High-dimensional regression with summary statistics

High-dimensional regression with summary statistics#

This notebook take a list of LD reference files and a list of sumstat files from various association studies, and perform:

  1. Fine-mapping with SuSiE RSS model

  2. TWAS / PRS weights …

Input#

I. GWAS Summary Statistics Files

  • Input: Vector of files for one or more GWAS studies.

  • Format:

    • Tab-delimited files.

    • First 4 columns: chrom, pos, A1, A2

    • Additional columns can be loaded using column mapping file see below

  • Column Mapping files (optional):

    • Optional YAML file for custom column mapping.

    • Required columns: chrom, pos, A1, A2, either z or (beta and se), n_sample, n_case, n_control. Note: You can only provide n_sample or (n_case & n_control, together for case control study), fill with 0 if do not provide them. If none of these are known, fill n_sample, n_case, n_control with 0.

    • Optional columns: var_y.

II. GWAS Summary Statistics Meta-File: this is optional and helpful when there are lots of GWAS summary statistics data to process via the same command. All studies will run at the same time.

The meta file should contain 7 columns.

  • Columns:

  1. study_id: can be any string / number.

  2. chrom: the chromosome that summary statistics cover. Chromosome number 0 indicates a genome-wide summary statistics file.

  3. file_path: the path to the summary statistics file. The format of summary statistics file can be tsv, csv.

  4. column_mapping_file: served to unify the column names in file_path. Map those column names to a standard column name.

  5. n_sample: (effective) sample size of the study. If not known, fill with 0.

  6. n_case: (effective) case number in the study if it’s case control study.
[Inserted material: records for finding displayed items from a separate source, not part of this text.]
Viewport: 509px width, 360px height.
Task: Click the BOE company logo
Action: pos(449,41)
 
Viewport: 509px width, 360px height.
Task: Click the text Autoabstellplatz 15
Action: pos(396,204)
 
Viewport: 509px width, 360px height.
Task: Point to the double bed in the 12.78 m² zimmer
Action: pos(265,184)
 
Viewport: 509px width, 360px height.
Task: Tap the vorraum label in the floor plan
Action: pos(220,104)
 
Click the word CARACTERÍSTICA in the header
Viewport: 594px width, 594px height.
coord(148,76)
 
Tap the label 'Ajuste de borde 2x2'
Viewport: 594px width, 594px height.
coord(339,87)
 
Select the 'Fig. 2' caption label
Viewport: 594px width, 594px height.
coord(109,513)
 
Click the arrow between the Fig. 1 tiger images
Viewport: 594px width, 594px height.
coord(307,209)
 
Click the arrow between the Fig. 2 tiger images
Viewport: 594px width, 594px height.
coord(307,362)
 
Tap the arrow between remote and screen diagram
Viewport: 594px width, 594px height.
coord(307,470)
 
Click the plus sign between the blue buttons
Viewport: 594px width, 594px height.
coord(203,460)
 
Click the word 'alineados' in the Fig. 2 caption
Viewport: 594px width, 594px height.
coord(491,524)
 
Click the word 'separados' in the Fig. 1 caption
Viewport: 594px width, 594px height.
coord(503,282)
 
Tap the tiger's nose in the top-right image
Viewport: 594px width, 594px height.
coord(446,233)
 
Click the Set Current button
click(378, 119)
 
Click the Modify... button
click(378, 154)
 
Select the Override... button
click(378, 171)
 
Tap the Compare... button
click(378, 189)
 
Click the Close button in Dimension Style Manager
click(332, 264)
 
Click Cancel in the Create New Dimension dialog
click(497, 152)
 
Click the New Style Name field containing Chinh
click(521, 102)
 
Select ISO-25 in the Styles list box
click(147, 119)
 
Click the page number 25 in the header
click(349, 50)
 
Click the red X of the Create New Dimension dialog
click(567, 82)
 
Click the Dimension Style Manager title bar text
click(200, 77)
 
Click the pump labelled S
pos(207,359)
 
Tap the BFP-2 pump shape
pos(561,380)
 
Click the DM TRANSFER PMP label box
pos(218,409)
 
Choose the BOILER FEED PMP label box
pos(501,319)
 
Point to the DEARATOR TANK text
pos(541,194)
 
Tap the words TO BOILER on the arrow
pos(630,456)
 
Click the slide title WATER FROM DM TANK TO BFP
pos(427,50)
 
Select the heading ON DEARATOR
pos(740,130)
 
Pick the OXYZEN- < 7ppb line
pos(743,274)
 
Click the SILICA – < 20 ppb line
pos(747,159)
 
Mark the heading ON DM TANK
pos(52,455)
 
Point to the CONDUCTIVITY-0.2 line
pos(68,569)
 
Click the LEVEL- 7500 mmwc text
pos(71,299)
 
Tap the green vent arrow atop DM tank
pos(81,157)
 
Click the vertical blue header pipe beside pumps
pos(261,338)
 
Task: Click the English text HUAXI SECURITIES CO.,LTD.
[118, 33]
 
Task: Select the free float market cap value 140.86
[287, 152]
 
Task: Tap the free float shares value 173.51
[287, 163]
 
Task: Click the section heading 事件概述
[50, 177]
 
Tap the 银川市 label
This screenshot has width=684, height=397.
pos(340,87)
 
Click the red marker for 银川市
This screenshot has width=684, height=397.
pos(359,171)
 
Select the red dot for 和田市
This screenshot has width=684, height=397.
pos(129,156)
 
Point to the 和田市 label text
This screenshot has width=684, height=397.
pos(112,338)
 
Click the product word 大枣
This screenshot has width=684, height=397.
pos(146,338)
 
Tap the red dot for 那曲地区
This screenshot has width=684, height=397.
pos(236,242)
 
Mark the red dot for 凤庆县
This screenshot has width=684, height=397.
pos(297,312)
If not known, fill with 0.

  7. n_control: control number in the study if it’s case control study. If not known, fill with 0.

Note: we only need n_sample or (n_case & n_control). If is a case control study but n_case n_control not known, using n_sample also works.

eg: gwas_meta.tsv

study_id	chrom	file_path	column_mapping_file	n_sample	n_case	n_control
AD_1	0	data1.txt	mapping1.yml	0	111326	677663
AD_2	0	data2.txt	mapping2.yml	123455	0	0
AD_3	2	data3.txt	mapping3.yml	0	21982	41944

If both summary stats file (I) and meta data file (II) are specified we will take the union of the two.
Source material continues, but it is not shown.